6.4 (A) Notwithstanding any provisions of this Agreement to the contrary, if the Executive is a “specified employee” (within the meaning of Section 409A and determined pursuant to procedures adopted by the Company) at the time of his separation from service and if any portion of the payments or benefits to be received by the Executive upon separation from service would be considered deferred compensation under Section 409A, amounts that would otherwise be payable pursuant to this Agreement during the six-month period immediately following the Executive’s separation from service (the “Delayed Payments”) and benefits that would otherwise be provided pursuant to this Agreement (the “Delayed Benefits”) during the six-month period immediately following the Executive’s separation from service (such period, the “Delay Period”) shall instead be paid or made available on the earlier of (i) the first business day of the seventh month following the date of the Executive’s separation from service or (ii) Executive’s death (the applicable date, the “Permissible Payment Date”). The Company shall also reimburse the Executive for the after-tax cost incurred by the Executive in independently obtaining any Delayed Benefits (the “Additional Delayed Payments”).

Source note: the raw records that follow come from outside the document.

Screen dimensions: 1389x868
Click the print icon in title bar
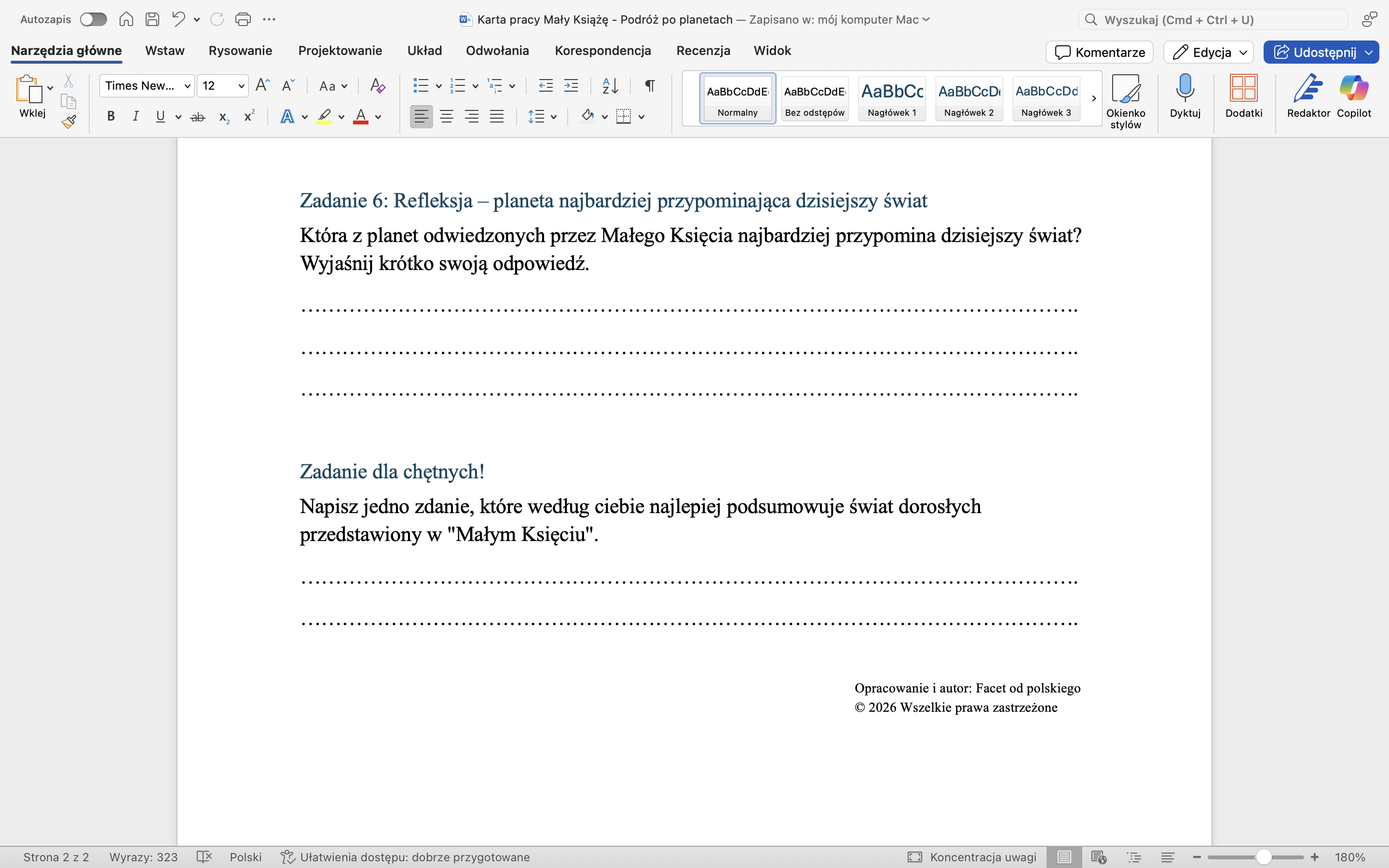tap(243, 19)
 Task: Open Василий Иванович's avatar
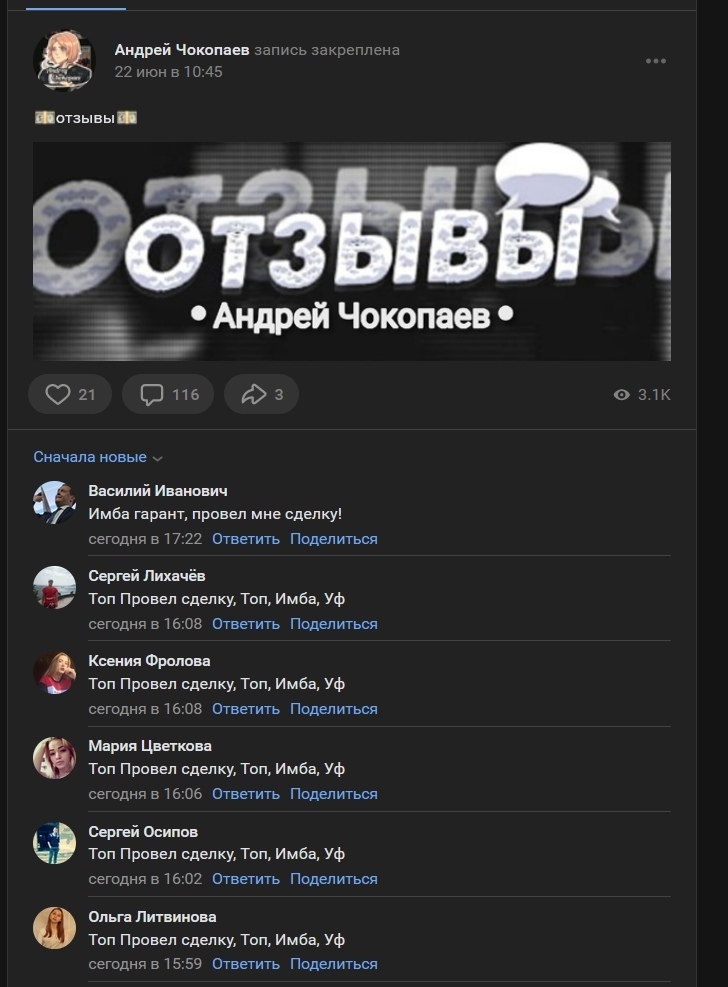(54, 502)
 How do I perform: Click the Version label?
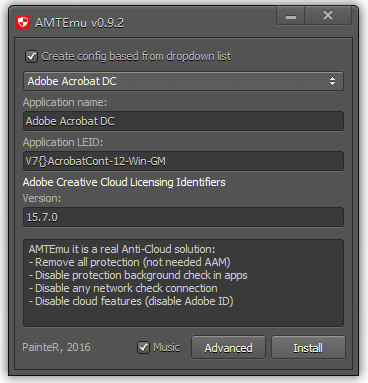coord(42,198)
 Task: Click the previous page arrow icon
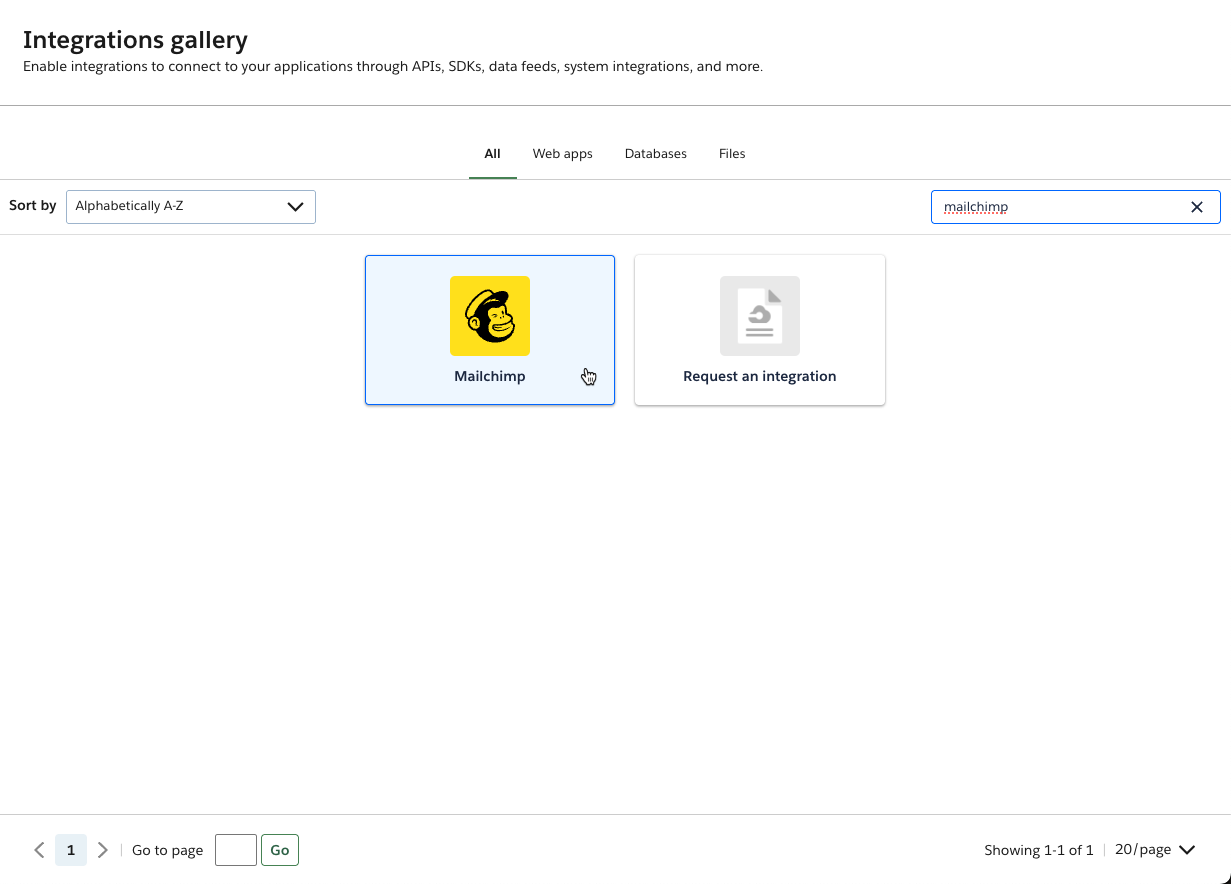point(39,849)
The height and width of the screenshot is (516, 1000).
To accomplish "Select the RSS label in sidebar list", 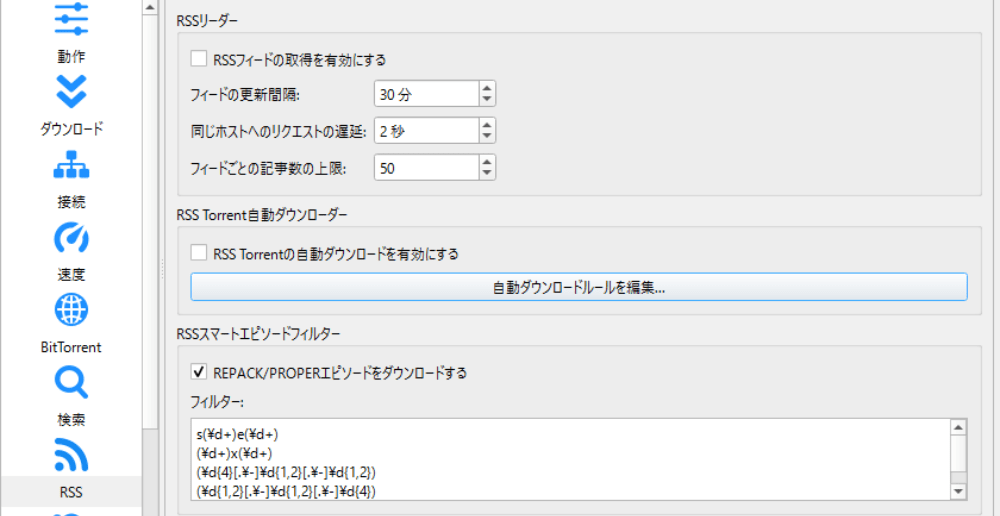I will (71, 492).
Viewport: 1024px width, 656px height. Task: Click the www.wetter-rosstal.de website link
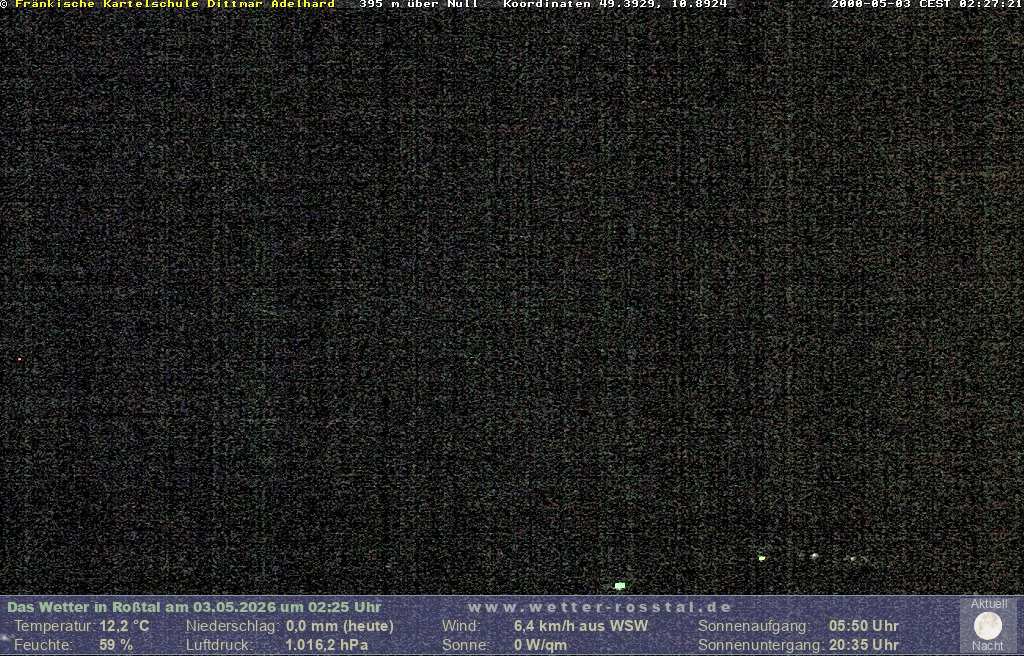600,607
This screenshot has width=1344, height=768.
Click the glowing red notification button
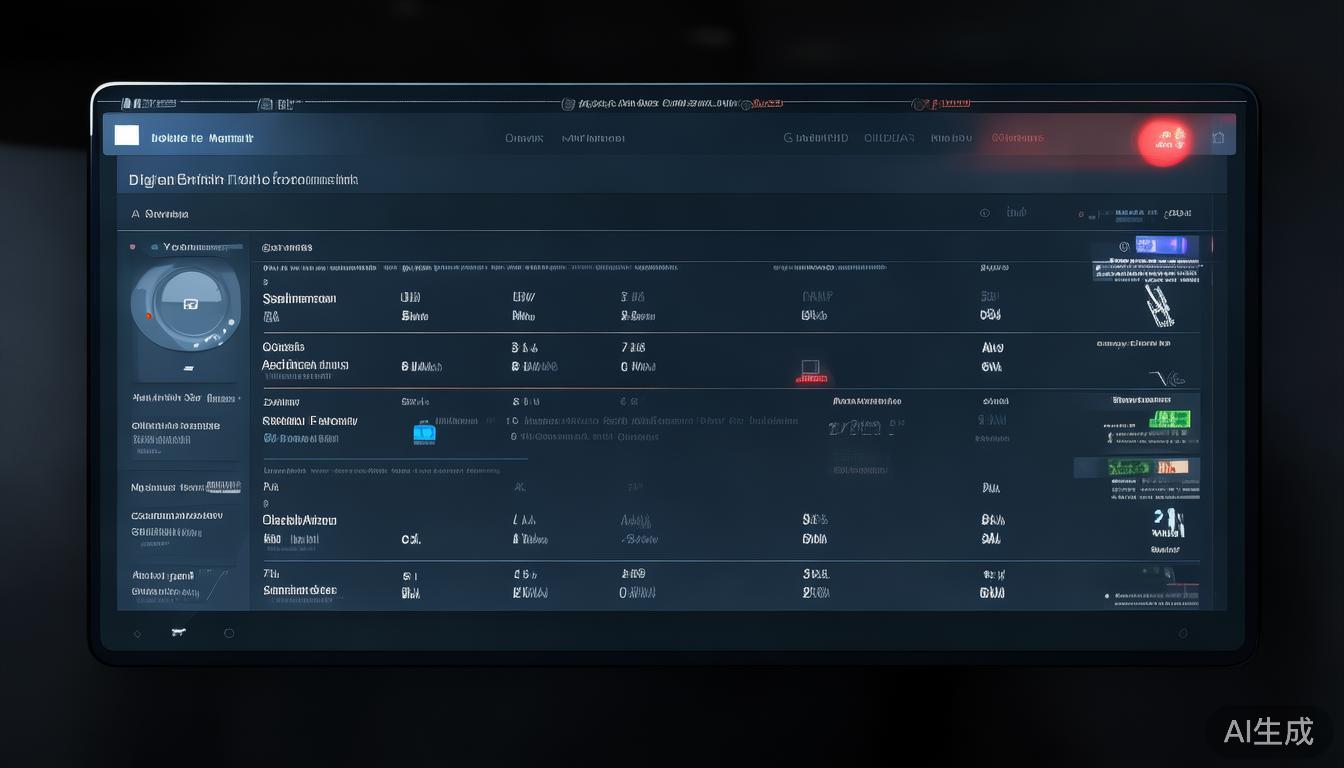(x=1163, y=141)
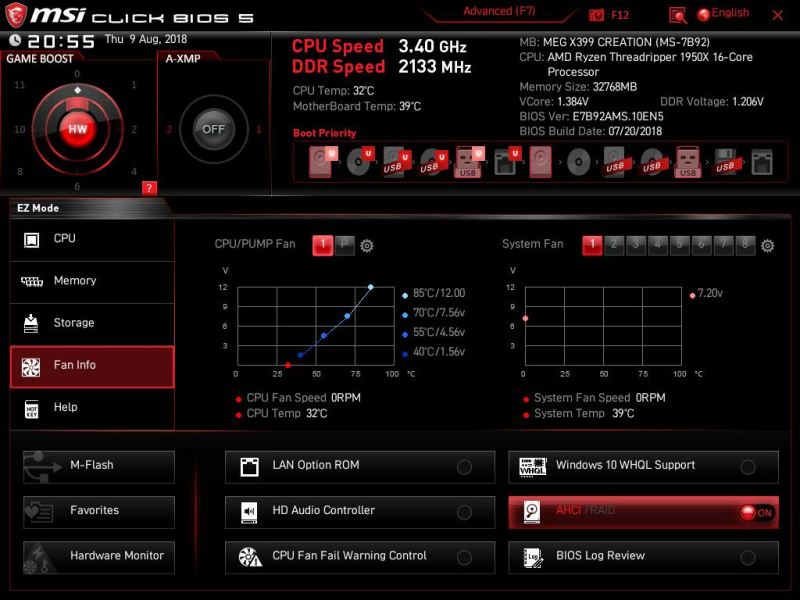Open the Storage section
800x600 pixels.
[x=91, y=323]
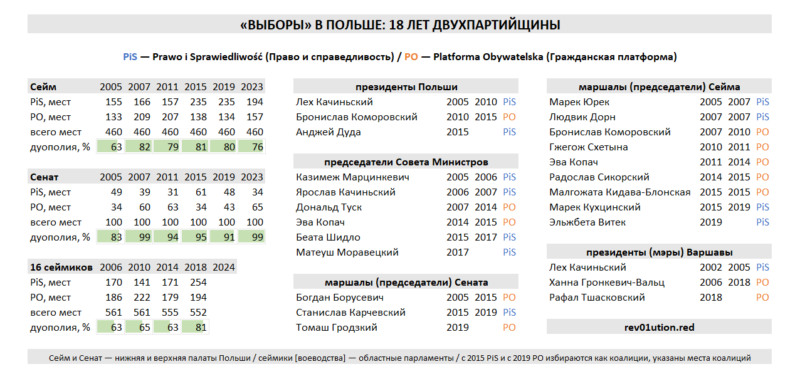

(B) With respect to any amount of expenses eligible for reimbursement under Sections 6.1 (B), (E) and (G), such expenses shall be reimbursed by the Company within thirty (30) calendar days following the date on which the Company receives the applicable invoice from the Executive but in no event later than December 31 of the year following the year in which the Executive incurs the related expenses; provided, that with respect to reimbursement relating to the Additional Delayed Payments, such reimbursement shall be made on the Permissible Payment Date. In no event shall the reimbursements or in-kind benefits to be provided by the Company in one taxable year affect the amount of reimbursements or in-kind benefits to be provided in any other taxable year, nor shall the Executive’s right to reimbursement or in-kind benefits be subject to liquidation or exchange for another benefit.
(C) For purposes of Section 409A, the Executive’s right to receive any “installment” payments pursuant to this Agreement shall be treated as a right to receive a series of separate and distinct payments.
6.5 The Company shall deposit the estimated Delayed Payments and estimated Additional Delayed Payments into an irrevocable grantor trust (for purposes of this Section 6, the “Grantor Trust”) not later than the fifth business day following the occurrence of a Potential Change in Control. The Company shall deposit additional amounts into the Grantor Trust on the monthly basis equal to the interest accrued on the Delayed Payments (and any earlier interest payments) at the United States 5-year Treasury Rate plus 2%, and the amount held in the Grantor Trust shall be paid to the Executive (in accordance with the terms of the Grantor Trust) on the Permissible Payment Date.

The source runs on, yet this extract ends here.